* [Exercise requirements] Below are the records; give again exactly the lines that run from the one with "This screenshot has height=1604, width=2296." through the last line.

* [Material provided]
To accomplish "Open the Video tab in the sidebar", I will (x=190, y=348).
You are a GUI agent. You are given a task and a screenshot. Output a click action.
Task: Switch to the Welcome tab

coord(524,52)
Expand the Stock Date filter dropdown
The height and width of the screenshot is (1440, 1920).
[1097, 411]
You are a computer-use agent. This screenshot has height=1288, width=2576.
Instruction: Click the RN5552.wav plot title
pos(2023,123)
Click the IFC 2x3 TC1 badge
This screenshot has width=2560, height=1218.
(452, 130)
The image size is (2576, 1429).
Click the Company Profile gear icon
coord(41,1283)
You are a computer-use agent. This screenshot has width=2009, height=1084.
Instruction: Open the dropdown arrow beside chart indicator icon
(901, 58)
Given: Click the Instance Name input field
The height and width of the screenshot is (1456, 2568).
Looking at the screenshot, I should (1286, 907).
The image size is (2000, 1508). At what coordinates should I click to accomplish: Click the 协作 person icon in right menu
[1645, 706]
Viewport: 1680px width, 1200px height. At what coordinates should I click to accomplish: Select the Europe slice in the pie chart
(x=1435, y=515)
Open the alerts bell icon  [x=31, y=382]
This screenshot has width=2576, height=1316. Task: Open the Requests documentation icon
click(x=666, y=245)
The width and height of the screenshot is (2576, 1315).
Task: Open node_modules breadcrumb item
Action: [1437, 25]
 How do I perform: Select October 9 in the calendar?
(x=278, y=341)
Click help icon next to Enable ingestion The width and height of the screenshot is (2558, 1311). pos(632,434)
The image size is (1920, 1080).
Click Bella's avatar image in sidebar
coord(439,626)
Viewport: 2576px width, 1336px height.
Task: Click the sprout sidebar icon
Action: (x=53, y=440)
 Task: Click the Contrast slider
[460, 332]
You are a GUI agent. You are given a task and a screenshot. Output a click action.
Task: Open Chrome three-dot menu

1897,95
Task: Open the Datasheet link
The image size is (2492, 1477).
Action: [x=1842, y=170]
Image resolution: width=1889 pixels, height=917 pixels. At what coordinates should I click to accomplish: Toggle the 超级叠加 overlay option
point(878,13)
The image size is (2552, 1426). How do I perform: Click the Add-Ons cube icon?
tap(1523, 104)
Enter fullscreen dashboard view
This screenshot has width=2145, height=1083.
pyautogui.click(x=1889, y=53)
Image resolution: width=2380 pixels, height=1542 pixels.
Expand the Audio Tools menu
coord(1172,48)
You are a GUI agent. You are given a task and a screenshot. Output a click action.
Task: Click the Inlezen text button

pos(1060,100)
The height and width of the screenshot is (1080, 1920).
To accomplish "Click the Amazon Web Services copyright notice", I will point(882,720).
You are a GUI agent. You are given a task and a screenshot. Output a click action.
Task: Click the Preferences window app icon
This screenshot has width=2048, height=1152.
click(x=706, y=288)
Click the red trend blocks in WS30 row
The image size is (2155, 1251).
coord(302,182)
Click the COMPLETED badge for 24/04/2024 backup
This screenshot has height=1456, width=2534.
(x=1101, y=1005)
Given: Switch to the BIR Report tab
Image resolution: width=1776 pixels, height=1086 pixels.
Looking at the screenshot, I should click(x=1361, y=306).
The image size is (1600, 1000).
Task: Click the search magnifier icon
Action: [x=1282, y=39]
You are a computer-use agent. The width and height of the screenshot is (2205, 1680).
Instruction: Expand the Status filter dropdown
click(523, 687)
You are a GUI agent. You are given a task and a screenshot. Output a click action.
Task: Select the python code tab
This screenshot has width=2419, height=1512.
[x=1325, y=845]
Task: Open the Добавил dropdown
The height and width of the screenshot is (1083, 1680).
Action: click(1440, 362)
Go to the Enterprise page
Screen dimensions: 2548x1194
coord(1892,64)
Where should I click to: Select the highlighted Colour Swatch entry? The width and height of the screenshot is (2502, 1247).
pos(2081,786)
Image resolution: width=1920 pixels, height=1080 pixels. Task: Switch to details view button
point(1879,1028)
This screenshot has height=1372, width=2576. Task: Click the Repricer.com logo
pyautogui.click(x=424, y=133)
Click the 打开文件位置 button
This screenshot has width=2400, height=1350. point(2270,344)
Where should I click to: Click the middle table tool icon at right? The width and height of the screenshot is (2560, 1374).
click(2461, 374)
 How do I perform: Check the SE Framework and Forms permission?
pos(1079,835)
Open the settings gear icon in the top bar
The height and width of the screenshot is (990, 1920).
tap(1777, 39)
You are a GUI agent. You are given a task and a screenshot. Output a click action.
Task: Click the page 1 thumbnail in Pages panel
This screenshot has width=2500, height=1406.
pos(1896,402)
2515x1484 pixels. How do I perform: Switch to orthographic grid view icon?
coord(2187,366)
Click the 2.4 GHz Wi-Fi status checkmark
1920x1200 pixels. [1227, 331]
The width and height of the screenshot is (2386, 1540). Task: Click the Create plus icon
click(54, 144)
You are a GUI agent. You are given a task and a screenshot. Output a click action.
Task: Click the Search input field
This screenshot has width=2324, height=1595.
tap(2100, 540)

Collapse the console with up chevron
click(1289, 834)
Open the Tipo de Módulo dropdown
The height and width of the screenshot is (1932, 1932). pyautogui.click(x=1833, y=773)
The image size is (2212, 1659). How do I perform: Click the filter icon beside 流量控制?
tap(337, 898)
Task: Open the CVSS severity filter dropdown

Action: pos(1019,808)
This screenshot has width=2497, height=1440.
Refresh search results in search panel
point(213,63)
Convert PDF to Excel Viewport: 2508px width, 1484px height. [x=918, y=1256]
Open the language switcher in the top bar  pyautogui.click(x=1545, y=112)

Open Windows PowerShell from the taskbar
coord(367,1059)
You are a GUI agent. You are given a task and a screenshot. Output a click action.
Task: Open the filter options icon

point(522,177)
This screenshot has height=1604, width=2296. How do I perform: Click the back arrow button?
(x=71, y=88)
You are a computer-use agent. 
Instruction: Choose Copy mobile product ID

* [Written answer]
This screenshot has height=1604, width=2296. How do I perform: Click the back arrow button?
(x=71, y=88)
You are a computer-use agent. 
Instruction: Choose Copy mobile product ID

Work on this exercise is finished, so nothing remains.